Bei primitiveren Menschen ist die Fähigkeit, in Feld und Wald etwas zu unterscheiden, mehr entwickelt als bei 'Zivilisierten'.
Die Art, wie langsam im Anstieg des Mittelalters und dann beschleunigt vom 16. Jahrhundert an die Natur erlebt wird, ist gekennzeichnet, dass immer größere Menschenräume befriedet werden; Wälder, Wiesen und Berge hören allmählich auf Gefahrenzonen erster Ordnung zu sein.
Raubritter und Raubtiere verschwinden.
Wald und Feld sind nicht mehr Schauplatz ungedämpfter Leidenschaften, wilder Jagden auf Menschen und Tiere, wilder Lust und wilder Angst (S. 405).

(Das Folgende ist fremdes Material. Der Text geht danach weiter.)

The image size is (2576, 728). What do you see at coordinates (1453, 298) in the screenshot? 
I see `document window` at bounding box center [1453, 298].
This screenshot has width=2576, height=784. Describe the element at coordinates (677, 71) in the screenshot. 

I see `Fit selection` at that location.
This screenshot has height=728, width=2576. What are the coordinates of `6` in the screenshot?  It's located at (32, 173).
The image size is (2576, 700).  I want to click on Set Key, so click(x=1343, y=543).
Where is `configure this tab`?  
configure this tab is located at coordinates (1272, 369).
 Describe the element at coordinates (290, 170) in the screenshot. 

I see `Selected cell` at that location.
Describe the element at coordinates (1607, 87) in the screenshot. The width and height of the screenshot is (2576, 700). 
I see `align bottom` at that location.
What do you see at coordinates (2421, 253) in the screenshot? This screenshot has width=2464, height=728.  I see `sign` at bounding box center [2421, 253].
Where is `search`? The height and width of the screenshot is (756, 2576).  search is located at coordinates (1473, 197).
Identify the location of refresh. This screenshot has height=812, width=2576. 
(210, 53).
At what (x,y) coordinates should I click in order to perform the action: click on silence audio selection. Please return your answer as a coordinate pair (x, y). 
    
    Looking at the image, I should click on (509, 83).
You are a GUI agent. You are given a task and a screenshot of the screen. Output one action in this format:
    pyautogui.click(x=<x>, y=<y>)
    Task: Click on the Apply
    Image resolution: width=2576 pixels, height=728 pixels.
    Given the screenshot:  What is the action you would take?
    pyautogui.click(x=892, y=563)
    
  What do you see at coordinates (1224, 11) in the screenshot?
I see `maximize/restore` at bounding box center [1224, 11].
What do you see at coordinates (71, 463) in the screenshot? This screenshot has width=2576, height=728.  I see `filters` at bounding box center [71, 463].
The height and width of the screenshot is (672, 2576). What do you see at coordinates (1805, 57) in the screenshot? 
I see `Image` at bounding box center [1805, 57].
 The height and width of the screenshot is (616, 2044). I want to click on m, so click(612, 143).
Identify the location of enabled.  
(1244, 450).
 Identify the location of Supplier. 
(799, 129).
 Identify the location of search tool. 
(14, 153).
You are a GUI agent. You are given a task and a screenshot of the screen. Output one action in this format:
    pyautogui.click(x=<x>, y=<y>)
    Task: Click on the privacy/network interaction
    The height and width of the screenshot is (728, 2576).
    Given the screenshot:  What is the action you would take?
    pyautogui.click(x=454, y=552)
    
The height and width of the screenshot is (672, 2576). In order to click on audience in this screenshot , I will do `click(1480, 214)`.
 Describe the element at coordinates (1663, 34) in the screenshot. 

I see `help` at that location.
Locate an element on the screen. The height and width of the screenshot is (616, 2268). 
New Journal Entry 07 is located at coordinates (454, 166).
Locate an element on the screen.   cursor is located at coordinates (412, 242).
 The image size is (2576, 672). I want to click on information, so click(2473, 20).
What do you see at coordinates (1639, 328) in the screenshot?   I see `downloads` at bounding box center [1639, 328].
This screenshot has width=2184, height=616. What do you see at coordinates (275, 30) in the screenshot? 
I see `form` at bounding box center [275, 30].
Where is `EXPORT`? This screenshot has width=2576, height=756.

Die befriedete Natur wird in einer neuen Weise sichtbar. Sie wird in hohem Maße zu einem Gegenstand der Augenlust, vor allem für die an Städte gebundenen Menschen. Sie werden empfindlicher, sie erfreuen sich am Zusammenklang der Farben und Linien; sie werden offen für das, was manfrau die Schönheit der Natur nennt.
Und im Zuge dieser Pazifizierung ändert sich zugleich auch die Sensibilität der Menschen für ihr Verhalten im Verkehr miteinander.
Nun verstärken sich proportional zur Abnahme der äußeren die inneren Ängste. Auf Grund dieser inneren Spannungen beginnen die Menschen sich gegenseitig differenzierter zu erleben. Die Gefahrenzone geht jetzt gewissermaßen quer durch die Seele aller Individuen hin.
Darum werden die Menschen auch jetzt in dieser Sphäre für Unterschiede empfindlich, die zuvor kaum ins Bewusstsein drangen. Wie die Natur zur Quelle einer durch das Auge vermittelten Lust wird, so werden auch die Menschen nun für einander in höherem Maße zur Quelle einer Augenlust oder der Unlust, zu Erregern von Peinlichkeitsgefühlen verschiedenen Grades (S. 407).
Nirgends in der menschlichen Gesellschaft gibt es einen Nullpunkt der Ängste vor äußeren Mächten und nirgends einen Nullpunkt der automatischen, inneren.
Die Ängste des Menschen vor äußeren Mächten werden geringer. Beide sind voneinander untrennbar. Was vor sich geht (im Zivilisationsprozess) ist nicht das Verschwinden der einen und das Auftauchen der anderen.
Was sich ändert, ist lediglich die Proportion zwischen den äußeren und den selbsttätigen Ängsten und deren gesamter Aufbau (S. 408).
Eines darf manfrau bei alledem nicht übersehen: Dass heute, wie ehemals alle Formen der inneren Ängste eines Erwachsenen mit Ängsten des Kindes in Beziehung zu Anderen, mit Ängsten vor äußeren Mächten zusammenhängen (S. 409).